**TASK INSTRUCTIONS**
An exact copy is all that is wanted: the lines from the one with "Where should I" through the end of the listing below, both included, minus any pictures.

**LISTED RECORDS**
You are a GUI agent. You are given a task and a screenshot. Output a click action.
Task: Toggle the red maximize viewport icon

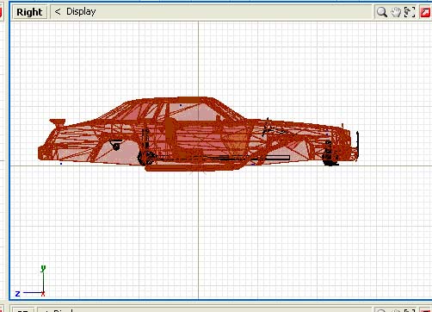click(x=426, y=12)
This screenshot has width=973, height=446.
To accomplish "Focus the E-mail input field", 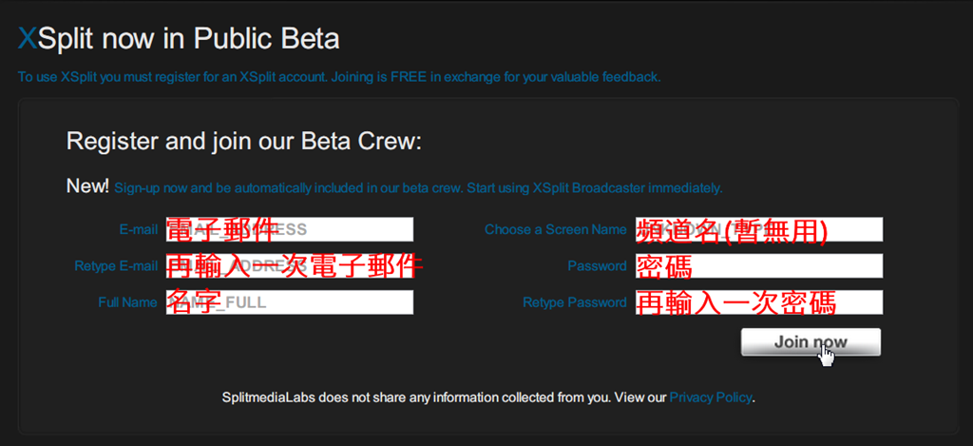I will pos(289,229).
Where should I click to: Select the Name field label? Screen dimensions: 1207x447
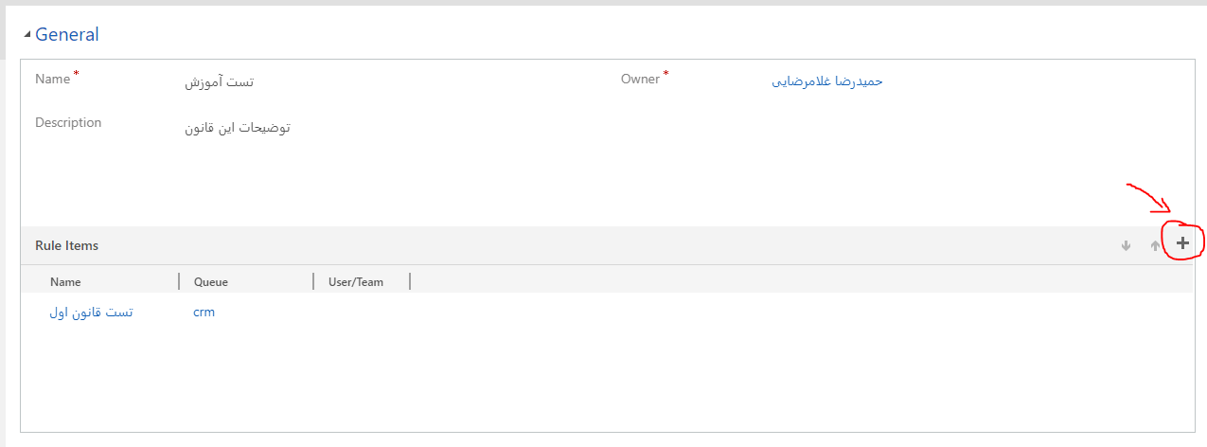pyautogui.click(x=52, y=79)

**RESULT BELOW**
Where should I click to: Select the Name field label? Screen dimensions: 1207x447
pyautogui.click(x=52, y=79)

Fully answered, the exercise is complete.